Please collect each line of the data below that contains the word "accomplish".

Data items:

• • • • •

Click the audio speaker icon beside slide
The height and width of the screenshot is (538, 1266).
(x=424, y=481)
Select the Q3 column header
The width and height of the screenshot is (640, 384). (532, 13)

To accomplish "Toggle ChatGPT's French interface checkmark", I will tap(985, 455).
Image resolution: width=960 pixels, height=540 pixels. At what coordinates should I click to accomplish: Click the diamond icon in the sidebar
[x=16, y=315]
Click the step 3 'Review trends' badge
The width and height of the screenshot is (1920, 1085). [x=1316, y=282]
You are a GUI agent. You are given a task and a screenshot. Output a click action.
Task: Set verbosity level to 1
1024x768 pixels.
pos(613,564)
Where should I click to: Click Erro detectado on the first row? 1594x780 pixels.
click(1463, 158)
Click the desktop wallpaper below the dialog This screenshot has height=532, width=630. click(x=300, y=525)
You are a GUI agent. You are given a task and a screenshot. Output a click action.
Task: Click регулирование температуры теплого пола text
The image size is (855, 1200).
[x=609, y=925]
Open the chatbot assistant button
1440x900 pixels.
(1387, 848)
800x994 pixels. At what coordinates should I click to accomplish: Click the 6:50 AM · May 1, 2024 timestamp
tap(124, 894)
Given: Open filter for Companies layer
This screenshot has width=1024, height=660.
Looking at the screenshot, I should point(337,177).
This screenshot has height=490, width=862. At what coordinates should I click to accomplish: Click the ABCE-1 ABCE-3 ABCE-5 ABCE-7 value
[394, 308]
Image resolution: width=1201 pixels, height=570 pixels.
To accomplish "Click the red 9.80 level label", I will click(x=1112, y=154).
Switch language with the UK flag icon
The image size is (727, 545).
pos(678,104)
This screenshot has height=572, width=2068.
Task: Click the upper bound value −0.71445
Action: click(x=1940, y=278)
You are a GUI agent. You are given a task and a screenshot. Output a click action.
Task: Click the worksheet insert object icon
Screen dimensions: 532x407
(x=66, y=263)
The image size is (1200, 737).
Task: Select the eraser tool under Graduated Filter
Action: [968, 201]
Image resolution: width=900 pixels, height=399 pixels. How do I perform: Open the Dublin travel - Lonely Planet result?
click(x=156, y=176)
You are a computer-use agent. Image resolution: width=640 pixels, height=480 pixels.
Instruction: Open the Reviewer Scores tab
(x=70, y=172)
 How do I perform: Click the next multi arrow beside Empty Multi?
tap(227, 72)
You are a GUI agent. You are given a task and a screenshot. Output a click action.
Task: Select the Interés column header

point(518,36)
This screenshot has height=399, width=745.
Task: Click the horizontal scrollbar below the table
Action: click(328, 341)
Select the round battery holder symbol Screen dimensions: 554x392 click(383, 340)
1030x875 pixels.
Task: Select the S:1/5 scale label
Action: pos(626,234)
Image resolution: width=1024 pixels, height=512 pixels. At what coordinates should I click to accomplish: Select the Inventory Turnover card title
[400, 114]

• • • • •

Output below:
To accomplish "Toggle ChatGPT's French interface checkmark", I will tap(985, 455).
Image resolution: width=960 pixels, height=540 pixels. At what coordinates should I click to accomplish: Click the diamond icon in the sidebar
800x994 pixels. At what coordinates should I click to accomplish: Click the 6:50 AM · May 1, 2024 timestamp
This screenshot has height=490, width=862. At what coordinates should I click to accomplish: Click the ABCE-1 ABCE-3 ABCE-5 ABCE-7 value
To accomplish "Click the red 9.80 level label", I will click(x=1112, y=154).
Image resolution: width=1024 pixels, height=512 pixels. At what coordinates should I click to accomplish: Select the Inventory Turnover card title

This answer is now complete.